Raw data START
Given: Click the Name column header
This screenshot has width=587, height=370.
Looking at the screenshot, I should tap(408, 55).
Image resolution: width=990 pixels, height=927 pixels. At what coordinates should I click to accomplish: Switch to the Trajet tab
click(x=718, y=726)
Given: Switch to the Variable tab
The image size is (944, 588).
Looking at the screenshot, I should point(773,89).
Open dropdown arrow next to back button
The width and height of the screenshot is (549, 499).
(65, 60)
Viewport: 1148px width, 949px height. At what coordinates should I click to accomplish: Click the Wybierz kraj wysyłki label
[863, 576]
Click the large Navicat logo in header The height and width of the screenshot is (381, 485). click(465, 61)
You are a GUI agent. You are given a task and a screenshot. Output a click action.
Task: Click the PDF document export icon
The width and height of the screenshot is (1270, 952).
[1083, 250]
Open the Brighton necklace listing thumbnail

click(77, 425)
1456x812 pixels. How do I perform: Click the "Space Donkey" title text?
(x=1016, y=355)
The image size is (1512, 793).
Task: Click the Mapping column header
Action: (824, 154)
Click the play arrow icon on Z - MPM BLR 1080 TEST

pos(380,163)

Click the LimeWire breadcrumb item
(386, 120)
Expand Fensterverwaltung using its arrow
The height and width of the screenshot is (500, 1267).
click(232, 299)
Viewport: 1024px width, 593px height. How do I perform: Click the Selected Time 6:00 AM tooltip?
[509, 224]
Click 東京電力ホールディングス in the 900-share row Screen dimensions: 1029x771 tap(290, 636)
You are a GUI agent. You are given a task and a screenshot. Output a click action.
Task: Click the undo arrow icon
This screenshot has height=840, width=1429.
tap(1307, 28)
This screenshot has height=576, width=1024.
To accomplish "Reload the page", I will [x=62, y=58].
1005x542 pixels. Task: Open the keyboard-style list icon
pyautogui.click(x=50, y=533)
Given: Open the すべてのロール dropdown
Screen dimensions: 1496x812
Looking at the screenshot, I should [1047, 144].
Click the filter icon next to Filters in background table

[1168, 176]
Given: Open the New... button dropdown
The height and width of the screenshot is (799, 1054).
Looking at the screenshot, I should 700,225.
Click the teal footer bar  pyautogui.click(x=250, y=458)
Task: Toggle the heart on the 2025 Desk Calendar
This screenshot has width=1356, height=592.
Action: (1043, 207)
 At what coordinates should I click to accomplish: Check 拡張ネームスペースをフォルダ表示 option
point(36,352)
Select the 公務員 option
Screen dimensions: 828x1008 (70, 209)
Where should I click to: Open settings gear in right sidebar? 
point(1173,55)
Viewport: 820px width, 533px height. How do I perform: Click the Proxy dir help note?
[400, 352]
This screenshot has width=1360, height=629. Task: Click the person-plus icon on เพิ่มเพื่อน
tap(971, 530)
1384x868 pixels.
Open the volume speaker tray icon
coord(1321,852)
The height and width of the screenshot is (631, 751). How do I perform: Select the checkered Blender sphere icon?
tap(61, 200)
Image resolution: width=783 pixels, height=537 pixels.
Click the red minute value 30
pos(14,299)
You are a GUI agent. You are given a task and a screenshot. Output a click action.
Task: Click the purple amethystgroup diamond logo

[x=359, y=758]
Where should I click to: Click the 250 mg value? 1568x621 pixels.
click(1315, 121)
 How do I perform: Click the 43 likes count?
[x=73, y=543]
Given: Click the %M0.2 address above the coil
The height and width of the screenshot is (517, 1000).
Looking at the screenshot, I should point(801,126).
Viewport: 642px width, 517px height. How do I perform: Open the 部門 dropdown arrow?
Raw data END
- **Task directions**: Wherever a line in the data above contains the word "dropdown", copy that line.

- **Written response**:
Open dropdown arrow next to back button
Given: Open the すべてのロール dropdown
Given: Open the New... button dropdown
Viewport: 642px width, 517px height. How do I perform: Open the 部門 dropdown arrow?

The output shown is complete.